Ben Wand is currently the coordinator of musculoskeletal studies for the Physiotherapy program at the University of Notre Dame Australia. He completed his original physiotherapy degree, as well as post graduate qualifications in sports science and manipulative physiotherapy in Sydney. He undertook his PhD at Brunel University in London on physiotherapy management of acute low back pain. His current research interests include the role of central nervous system dysfunction in chronic low back pain and physiotherapy management of chronic spinal pain.

All blog posts should be attributed to their author, not to BodyInMind. That is, BodyInMind wants authors to say what they really think, not what they think BodyInMind thinks they should think. Think about that!


  1. Ian Day says:

    Despite the arguments and “debate” it is still pretty obvious to a practicing clinician or suffering patient whether a treatment works or not. Anecdote is now scorned. evidence based medicine is what counts.
    If you have mechanical low back pain and have tried work hardening and/or muscle strengthening exercises it is pretty obvious to you the patient and the therapist that this form of treatment works.
    As a doctor I prefer to stick to treatments that work in my personalexperience, regardless of all the “arguments” about alternatives etc.

  2. Bernadette says:

    Ben, I am curious. Specifically I am curious about whether you perceive yourself as arguing with your patients or with “overstated claims in the public arena.”
    Do your patients typically present as ‘inflexibles’ or ‘floaters’? Do they staunchly defend a position (and perhaps even commit the fallacy of misplaced cite source) and refuse to mentally budge unless you vigorously and rigorously elaborate your understanding of the one True Scientific Consensus on the topic du jour ?

    Ben Reply:

    Hello Bernadette, thanks for your comment, I certainly don’t see the argument as being with the patient but, as you nicely put it, with the overstated claims in the public arena… and other areas as well.
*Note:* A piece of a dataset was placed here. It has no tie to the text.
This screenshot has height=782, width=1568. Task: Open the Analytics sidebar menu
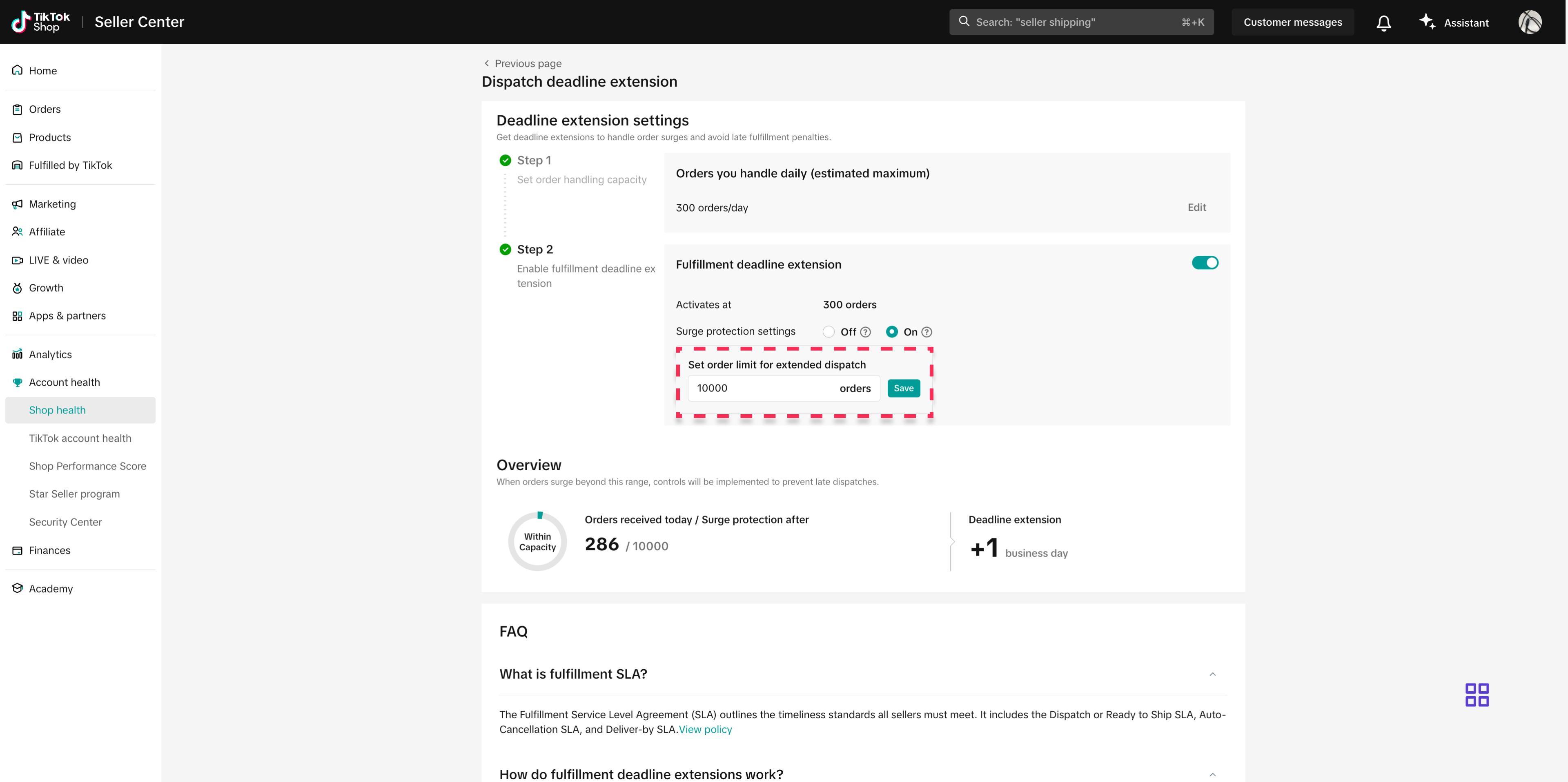pyautogui.click(x=50, y=355)
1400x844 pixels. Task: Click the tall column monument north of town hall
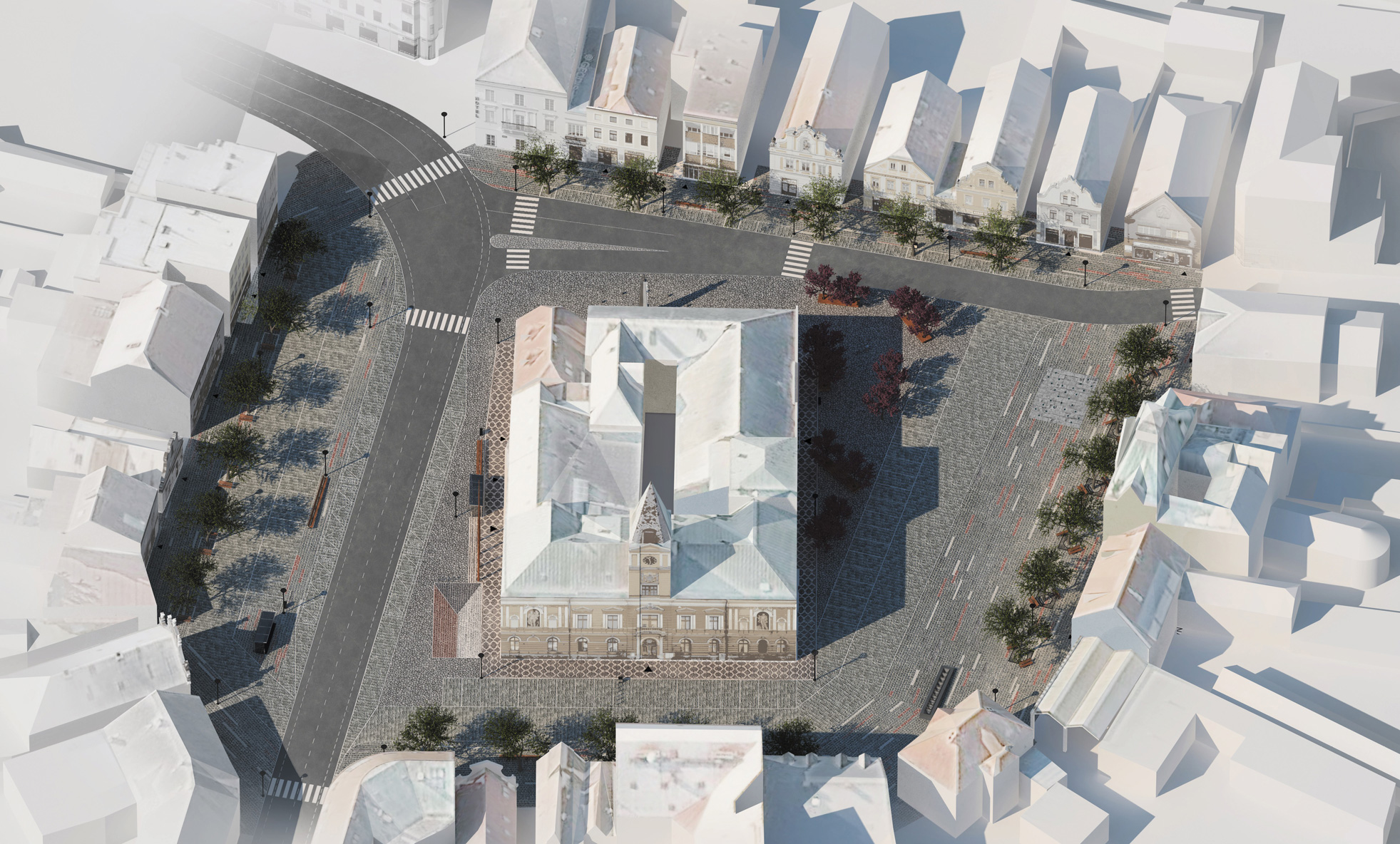pyautogui.click(x=644, y=294)
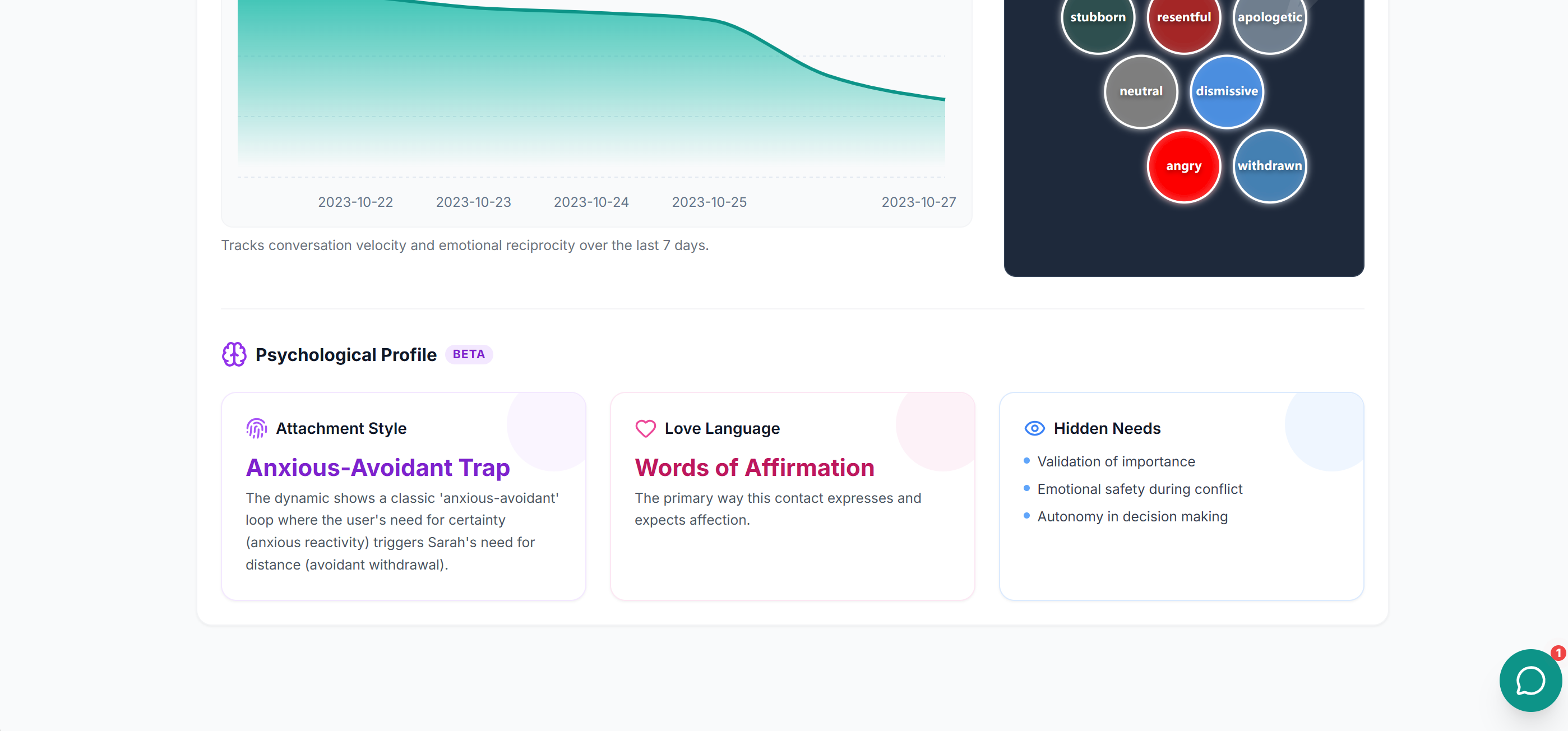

    The next question is a much trickier one. I think people with chronic pain problems are mostly a mix of those two, open to different views in some areas and decidedly less so in others – but not aggressively so, I just get the impression they often don’t believe me!!. I would love to hear what yourself and others think on that issue and also what areas fall into the latter category. My main interest is chronic back pain and for me I reckon the most commonly encountered ‘inflexible’ belief is a wholly pathoanatomical basis for their problem. And I think there are a number of reasons why. It is a fairly simple model, easily understood and quite intuitive, it is endorsed strongly in the public arena and by lots of health care professionals, it usually comes with a fantastically vivid scan and pain is so compelling that it is hard to be rational and exercise judgement over what is the most primal of experiences.
    Thanks again

  3. Very depressing – but explains the ascendancy of so many things that actually have so little substance.